After racing cars for three years, Russell currently teaches at a racecar driving school in Atlanta.

And then there are the McDonough pets. Lucy is a smart, fun-loving English Pointer. Win and Dex -- "appropriately named since we follow them around with a bottle of Windex all the time, cleaning up the messes they leave behind" -- are twin miniature dachshunds.

And then there's Delta. Last year, McDonough noticed a puppy on the edge of the interstate after he dropped Ellie off at the airport. He circled back around, pulled over and tried to rescue the pup. She started barking furiously and ran off into the woods, nowhere to be found. He knew she had been abandoned.

For the next week, he drove by the spot three times a day to check on her. He took her food, water, a kennel, a sleeping pad and toys. But every time, she ran off into the woods.

"She did drag the sleeping pad out of the kennel I had placed at the edge of the woods and laid it by the side of the interstate to sleep on, which made me happy. Finally, after a week of no changes in our routine, and her not allowing me to get any closer, I asked a friend for a name of someone to help us trap her."

He and the man set a trap filled with hot dogs. She couldn't resist.

"When we put the trap inside my car, the man warned me that because she had barked so ferociously at me for my 25-plus visits the previous week, it might take her a while to warm up to us once we got her home. He also said that frequently, when dogs are abandoned by the side of a road, they never leave that spot because they assume it was a mistake and that their owners are coming back for them. And they don't want to not be there and miss them when they return.
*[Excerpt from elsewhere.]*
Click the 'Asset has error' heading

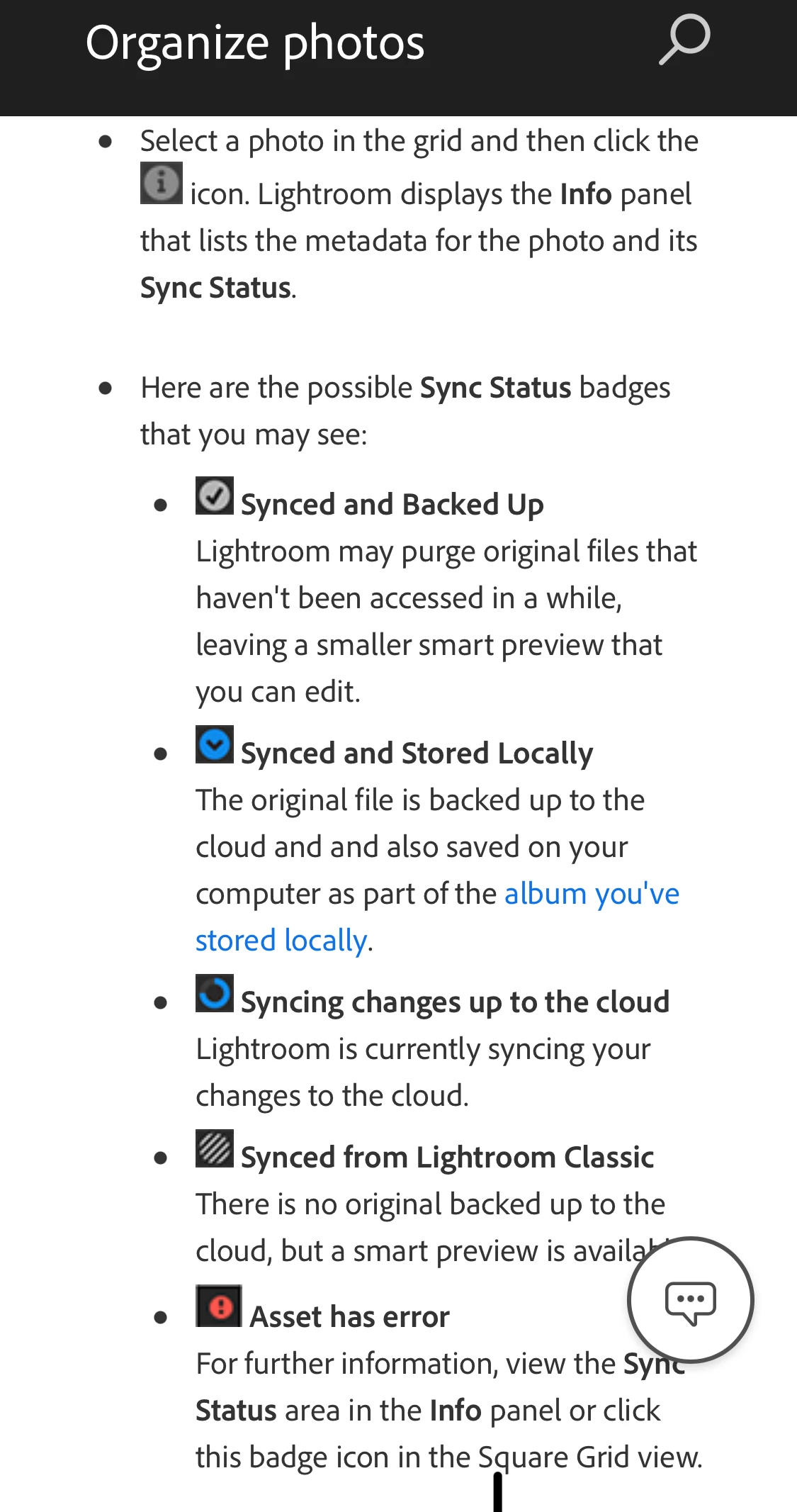click(x=350, y=1317)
"Once I was in the car with her, I opened the trap and she jumped up in my lap and started licking me nonstop with her tail wagging like crazy. And over the past year she has been every wonderful story you hear of a rescue," he says.

Delta is a German Shepherd that was only 3 months old when McDonough rescued her.

"And today she is a 15-month-old dream who is the most grateful, loving, appreciative, happy dog, who fits in perfectly with our other three, and never wants to leave your side or quit licking you," he says. "To say we just love our four dogs would be a massive understatement."